Greece completes anti-migrant fence at Turkish border

Greece has completed a 10.5 km fence at its border with Turkey to prevent a wave of unregistered immigrants from flowing into the country, according to reports.

Construction of the 4-meter-tall, barbed-wire fence lasted almost year. Works cost more than 3 million euros, reports said.

Most of Greece’s 125-mile border with Turkey, a very popular entry point among Europe-bound immigrants, runs along the Evros River. Stretching from Kastanies to the village of Nea Vyssa, near the northeastern town of Orestiada, the wall is designed to block a short stretch of dry land between the two states.

About 100,000 immigrants were arrested while attempting to cross the border between the two countries in 2011.

Earlier this month, border guards told Kathimerini newspaper that the project has already had a huge impact on the influx via the land border with illegal arrivals down by 95 percent.

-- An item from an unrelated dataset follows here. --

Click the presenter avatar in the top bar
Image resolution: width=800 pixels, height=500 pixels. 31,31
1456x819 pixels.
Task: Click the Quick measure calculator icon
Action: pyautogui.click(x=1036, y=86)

However, the sharp drop in undocumented immigrants entering Greece through Evros has been accompanied by a renewal in the illegal influx via the islands of the Aegean Sea.

From the beginning of the year until the end of July, police and coast guard officers on the Aegean islands detained 102 undocumented migrants while more than 10 times that number – 1,536 – were intercepted over the following three months.